The speech was less helpful in laying down clear markers for Congress on his signature reforms. The biggest miss was on taxes, where he barely developed his case for reform beyond what he has said in the campaign. He made only a tepid argument for the supply-side benefits of tax reform and instead cast corporate tax cuts mainly as a way to “create a level playing field for American companies and workers.”
This generality may reflect the indecision within his own economic team about how to proceed on tax reform. But with Republicans on Capitol Hill all over the place on taxes and spending, Mr. Trump missed an opportunity to make a better case and to set a firm timetable for action that can’t afford to go beyond 2017.
Also striking are the President’s contradictions on the wellsprings of economic growth. He understands that tax cuts and deregulation are essential to unleashing investment at home, but his capitalist instincts stop at the border.
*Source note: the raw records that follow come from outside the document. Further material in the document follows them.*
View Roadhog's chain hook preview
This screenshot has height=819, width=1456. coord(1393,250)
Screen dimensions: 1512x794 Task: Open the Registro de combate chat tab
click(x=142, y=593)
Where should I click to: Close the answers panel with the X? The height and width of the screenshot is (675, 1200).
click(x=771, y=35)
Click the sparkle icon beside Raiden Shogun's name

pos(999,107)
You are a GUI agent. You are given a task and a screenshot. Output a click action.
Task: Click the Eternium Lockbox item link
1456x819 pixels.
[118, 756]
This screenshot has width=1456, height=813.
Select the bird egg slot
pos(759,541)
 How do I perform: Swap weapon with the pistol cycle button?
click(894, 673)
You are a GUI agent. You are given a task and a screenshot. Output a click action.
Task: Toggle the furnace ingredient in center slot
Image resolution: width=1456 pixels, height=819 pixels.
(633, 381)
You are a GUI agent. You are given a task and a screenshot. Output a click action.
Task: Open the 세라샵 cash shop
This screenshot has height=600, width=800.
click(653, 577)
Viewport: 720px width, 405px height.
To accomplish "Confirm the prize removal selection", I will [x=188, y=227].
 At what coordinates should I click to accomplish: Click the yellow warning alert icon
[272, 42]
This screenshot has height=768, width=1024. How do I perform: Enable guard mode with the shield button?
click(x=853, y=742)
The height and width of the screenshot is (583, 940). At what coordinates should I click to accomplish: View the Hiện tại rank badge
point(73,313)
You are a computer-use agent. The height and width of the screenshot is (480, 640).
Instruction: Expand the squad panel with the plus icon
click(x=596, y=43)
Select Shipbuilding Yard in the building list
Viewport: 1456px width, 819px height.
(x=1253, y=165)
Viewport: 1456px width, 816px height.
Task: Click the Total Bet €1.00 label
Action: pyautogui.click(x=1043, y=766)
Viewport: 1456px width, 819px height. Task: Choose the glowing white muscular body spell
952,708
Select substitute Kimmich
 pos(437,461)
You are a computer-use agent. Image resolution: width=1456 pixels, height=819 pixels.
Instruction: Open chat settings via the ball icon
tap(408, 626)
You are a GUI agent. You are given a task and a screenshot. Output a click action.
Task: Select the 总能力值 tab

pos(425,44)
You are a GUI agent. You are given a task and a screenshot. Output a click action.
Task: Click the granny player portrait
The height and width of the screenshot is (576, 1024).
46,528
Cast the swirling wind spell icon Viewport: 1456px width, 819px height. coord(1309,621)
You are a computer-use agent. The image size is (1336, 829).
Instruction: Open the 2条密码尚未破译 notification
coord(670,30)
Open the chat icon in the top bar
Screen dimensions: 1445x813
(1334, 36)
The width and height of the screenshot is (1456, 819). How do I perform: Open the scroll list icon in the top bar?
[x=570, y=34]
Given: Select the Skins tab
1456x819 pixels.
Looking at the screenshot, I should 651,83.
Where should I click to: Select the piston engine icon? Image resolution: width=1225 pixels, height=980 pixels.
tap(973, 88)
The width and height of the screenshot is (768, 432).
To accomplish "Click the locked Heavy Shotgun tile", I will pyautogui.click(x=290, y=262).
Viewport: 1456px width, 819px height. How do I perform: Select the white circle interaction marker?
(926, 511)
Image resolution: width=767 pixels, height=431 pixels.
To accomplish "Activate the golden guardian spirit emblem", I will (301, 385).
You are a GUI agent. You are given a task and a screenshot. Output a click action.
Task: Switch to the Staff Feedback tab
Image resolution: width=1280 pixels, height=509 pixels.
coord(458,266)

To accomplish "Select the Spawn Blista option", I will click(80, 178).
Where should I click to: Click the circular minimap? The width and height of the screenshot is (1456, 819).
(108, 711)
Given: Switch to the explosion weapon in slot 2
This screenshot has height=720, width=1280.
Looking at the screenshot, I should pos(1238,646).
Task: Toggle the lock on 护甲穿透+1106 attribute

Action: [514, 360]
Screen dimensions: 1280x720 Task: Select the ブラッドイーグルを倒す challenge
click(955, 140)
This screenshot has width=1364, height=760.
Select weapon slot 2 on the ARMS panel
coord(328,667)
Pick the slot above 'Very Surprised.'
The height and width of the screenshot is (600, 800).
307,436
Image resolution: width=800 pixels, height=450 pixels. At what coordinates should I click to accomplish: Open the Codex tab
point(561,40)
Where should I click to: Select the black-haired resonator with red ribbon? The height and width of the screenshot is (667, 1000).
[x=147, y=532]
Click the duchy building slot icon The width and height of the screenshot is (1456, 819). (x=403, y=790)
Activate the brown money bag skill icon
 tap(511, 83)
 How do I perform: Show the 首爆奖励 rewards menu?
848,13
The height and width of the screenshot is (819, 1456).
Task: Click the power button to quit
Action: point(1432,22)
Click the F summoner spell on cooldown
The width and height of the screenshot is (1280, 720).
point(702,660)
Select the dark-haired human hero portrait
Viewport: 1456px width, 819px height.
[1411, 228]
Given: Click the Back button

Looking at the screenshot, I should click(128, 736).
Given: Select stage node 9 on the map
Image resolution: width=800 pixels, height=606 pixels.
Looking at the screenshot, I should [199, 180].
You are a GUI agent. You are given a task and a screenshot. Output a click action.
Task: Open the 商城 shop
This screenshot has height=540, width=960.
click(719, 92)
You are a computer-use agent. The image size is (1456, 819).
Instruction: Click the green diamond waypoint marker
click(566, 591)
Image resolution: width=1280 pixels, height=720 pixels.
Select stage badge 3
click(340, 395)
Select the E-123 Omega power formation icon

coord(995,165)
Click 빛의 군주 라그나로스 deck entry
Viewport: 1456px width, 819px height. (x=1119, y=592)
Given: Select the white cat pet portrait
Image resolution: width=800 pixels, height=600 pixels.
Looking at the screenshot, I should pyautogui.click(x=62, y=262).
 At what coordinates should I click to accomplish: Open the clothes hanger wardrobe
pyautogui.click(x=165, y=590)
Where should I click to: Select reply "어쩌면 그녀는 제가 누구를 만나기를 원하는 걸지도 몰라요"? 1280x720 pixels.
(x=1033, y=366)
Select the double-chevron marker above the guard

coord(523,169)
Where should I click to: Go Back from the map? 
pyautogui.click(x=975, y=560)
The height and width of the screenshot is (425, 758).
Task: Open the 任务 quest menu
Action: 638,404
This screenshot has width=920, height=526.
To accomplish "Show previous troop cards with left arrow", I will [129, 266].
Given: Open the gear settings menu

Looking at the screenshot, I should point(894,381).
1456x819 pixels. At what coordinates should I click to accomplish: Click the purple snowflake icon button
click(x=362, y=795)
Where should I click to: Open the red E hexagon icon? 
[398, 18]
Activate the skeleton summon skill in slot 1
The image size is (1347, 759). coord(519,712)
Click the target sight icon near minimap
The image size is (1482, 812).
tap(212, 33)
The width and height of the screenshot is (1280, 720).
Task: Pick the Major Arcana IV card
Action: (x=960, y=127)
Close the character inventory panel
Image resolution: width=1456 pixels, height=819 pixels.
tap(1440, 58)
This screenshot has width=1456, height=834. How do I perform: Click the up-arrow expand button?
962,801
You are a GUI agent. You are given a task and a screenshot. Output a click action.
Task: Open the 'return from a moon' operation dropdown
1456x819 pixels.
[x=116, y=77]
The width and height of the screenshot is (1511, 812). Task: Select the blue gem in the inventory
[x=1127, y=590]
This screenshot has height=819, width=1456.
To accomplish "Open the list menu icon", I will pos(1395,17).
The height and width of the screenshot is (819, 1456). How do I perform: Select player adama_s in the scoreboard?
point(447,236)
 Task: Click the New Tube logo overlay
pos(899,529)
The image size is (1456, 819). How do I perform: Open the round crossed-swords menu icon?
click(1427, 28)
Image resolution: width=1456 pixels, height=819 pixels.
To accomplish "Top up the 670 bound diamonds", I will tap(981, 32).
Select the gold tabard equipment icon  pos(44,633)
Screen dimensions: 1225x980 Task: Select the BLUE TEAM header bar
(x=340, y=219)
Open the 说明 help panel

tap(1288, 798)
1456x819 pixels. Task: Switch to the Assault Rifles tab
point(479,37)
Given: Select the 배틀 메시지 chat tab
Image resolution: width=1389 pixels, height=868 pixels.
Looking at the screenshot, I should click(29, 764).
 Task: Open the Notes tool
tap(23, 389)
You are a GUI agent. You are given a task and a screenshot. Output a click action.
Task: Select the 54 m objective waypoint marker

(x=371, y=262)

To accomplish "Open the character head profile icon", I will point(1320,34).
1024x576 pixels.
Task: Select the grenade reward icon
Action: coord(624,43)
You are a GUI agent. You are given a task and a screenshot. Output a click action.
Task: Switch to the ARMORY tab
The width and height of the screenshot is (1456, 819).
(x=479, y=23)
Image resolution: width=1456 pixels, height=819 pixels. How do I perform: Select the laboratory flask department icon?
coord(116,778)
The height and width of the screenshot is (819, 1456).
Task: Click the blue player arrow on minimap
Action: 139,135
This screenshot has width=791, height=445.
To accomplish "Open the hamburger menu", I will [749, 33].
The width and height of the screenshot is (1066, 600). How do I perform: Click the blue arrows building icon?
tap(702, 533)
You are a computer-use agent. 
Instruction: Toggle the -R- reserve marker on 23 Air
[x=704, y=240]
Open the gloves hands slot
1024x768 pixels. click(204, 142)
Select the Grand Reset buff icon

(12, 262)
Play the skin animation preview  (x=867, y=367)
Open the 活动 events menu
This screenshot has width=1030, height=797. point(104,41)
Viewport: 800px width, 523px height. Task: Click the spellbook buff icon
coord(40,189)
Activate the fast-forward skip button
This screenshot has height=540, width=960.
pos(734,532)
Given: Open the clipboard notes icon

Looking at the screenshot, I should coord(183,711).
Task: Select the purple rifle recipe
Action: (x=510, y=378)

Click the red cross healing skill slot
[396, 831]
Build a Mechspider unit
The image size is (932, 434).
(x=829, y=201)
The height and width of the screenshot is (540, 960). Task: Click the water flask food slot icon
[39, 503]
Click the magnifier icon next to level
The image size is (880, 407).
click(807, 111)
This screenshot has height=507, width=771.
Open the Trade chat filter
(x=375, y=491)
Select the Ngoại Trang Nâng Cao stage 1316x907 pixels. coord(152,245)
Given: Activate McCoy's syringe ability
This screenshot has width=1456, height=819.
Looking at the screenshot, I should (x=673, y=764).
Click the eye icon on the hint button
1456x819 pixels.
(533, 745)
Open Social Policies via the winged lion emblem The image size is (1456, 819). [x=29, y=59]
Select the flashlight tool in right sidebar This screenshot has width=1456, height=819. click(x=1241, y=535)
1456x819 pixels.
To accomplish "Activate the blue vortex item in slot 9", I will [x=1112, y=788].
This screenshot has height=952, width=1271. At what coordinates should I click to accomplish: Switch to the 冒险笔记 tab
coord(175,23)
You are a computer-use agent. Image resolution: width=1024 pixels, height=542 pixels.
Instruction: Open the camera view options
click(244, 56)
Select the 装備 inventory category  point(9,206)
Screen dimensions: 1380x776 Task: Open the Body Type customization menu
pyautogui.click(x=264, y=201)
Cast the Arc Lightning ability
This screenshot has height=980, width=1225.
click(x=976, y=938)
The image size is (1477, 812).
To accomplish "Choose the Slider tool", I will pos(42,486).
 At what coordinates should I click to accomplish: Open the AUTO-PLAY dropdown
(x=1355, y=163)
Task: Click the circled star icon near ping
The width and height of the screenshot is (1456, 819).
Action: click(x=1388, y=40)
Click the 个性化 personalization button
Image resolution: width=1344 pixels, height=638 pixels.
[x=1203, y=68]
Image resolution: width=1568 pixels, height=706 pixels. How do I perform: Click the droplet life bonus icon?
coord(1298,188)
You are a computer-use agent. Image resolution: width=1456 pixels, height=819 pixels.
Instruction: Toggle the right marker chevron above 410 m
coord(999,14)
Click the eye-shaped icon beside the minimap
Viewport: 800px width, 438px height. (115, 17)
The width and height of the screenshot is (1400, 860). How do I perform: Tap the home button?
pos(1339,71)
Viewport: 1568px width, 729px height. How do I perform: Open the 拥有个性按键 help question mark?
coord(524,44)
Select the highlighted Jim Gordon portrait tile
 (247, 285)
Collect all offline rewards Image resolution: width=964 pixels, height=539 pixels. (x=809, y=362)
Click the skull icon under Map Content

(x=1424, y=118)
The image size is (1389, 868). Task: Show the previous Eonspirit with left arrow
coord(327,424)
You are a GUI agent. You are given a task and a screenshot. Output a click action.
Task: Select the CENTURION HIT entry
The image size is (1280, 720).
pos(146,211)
His invocation of the hoary old Lincoln quote about the virtues of “protective policy” couldn’t be less appropriate for the modern U.S. economy that needs global markets and world-class talent to succeed.
This is the “economic nationalism” promoted by his chief strategist Steve Bannon, and it is intended to show voters that Mr. Trump is on their side. But if it is ever put into practice it will undermine the rest of his growth agenda.
The President was better on health care, where he offered a set of sound principles. These included more competition and individual choice: “it must be the plan they want, not the plan forced on them by the government.”